For use instead of a RichAsyncFunction etc., there does not seem to exist a dedicated async flavor of process functions.

Side-outputs from RichAsyncFunction thread suggests using Either<X, CustomError>. For Java developers, there is no standard way of achieving this, any other suggestions?

Best,
Ivneet


Reply | Threaded
Open this post in threaded view
|

Re: Why side-outputs are only supported by Process functions?

Arvid Heise-3
Hi Ivneet,

Q1) you can read about the deprecation of split in FLINK-11084 [1]. In general side-outputs subsume the functionality and allow some advanced cases (like emitting the same record into two outputs).

Q2) It's simply a matter of API design. The basic idea is to keep most interfaces as sleek as possible (MapFunction) to not overload new users completely.

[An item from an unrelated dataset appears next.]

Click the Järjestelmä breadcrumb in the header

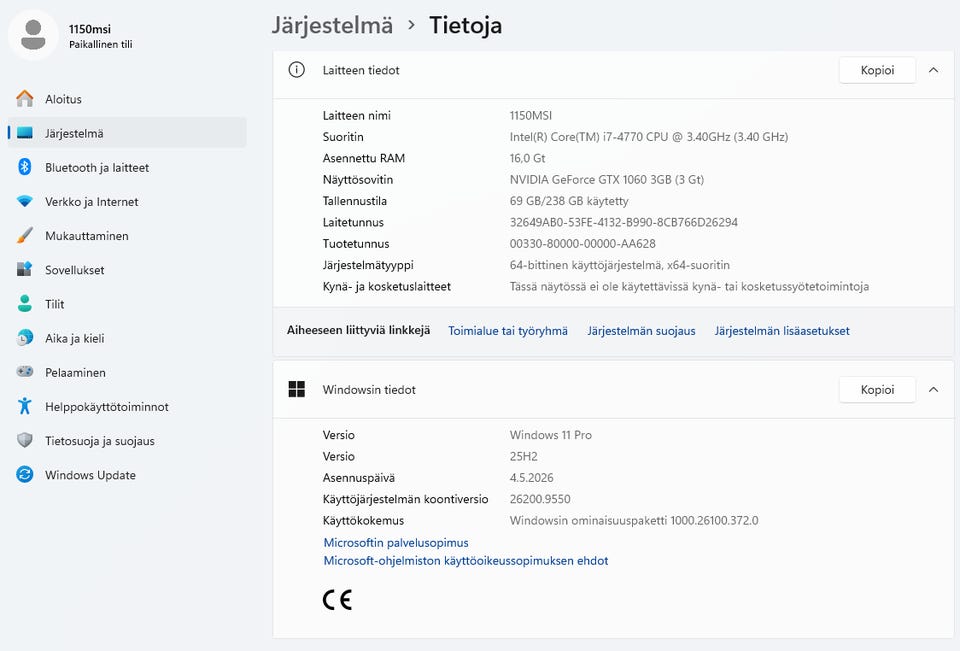pyautogui.click(x=332, y=26)
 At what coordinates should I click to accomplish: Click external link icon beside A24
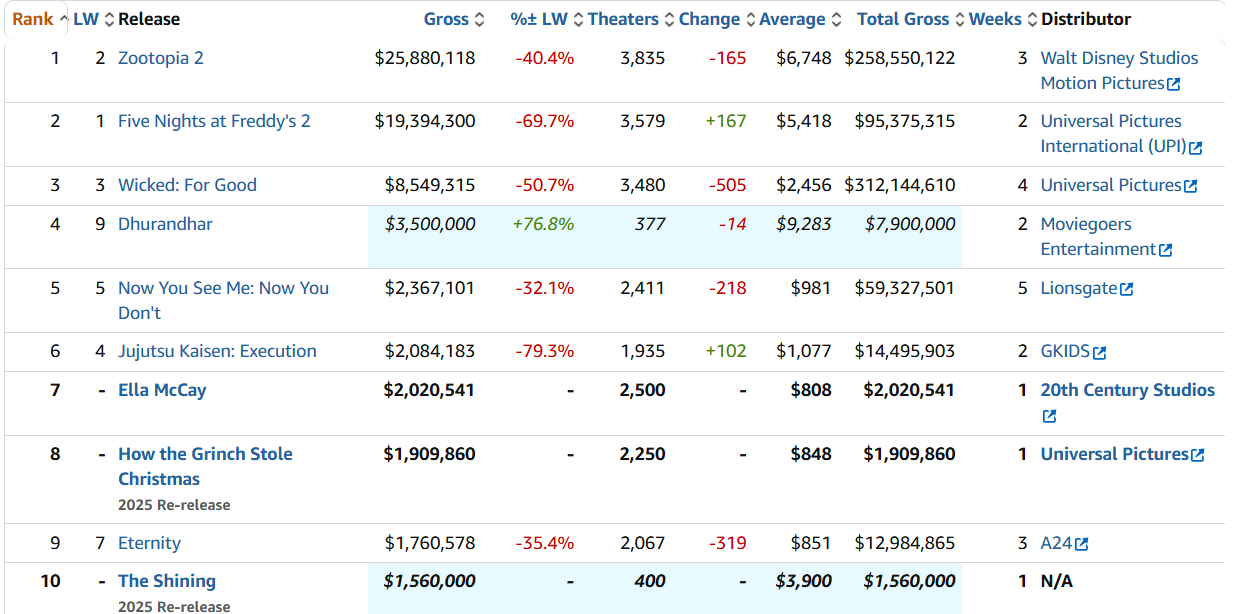pos(1081,544)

Now for your actual problem. You can use the same receipt as on stackoverflow, but use Tuple2 instead of Either.


On Mon, Jun 22, 2020 at 3:21 AM ivneet kaur <[hidden email]> wrote:
Hi folks,
I want to split my stream for some invalid message handling, and need help understanding a few things.
Question 1: Why is split operator deprecated?
Question 2: Why side-outputs are only supported for ProcessFunction, KeyedProcessFunction etc.

The doc on side-outputs says: "You can use the Context parameter, which is exposed to users in the above functions, to emit data to a side output identified by an OutputTag",
my question really is why is Context parameter only available to these functions? 

My understanding is that the process functions are meant to allow dealing with timers, timestamps and watermarks. Is there an inherent connection between side outputs and timers that I am missing? I don't think I need any such handling.

For use instead of a RichAsyncFunction etc., there does not seem to exist a dedicated async flavor of process functions.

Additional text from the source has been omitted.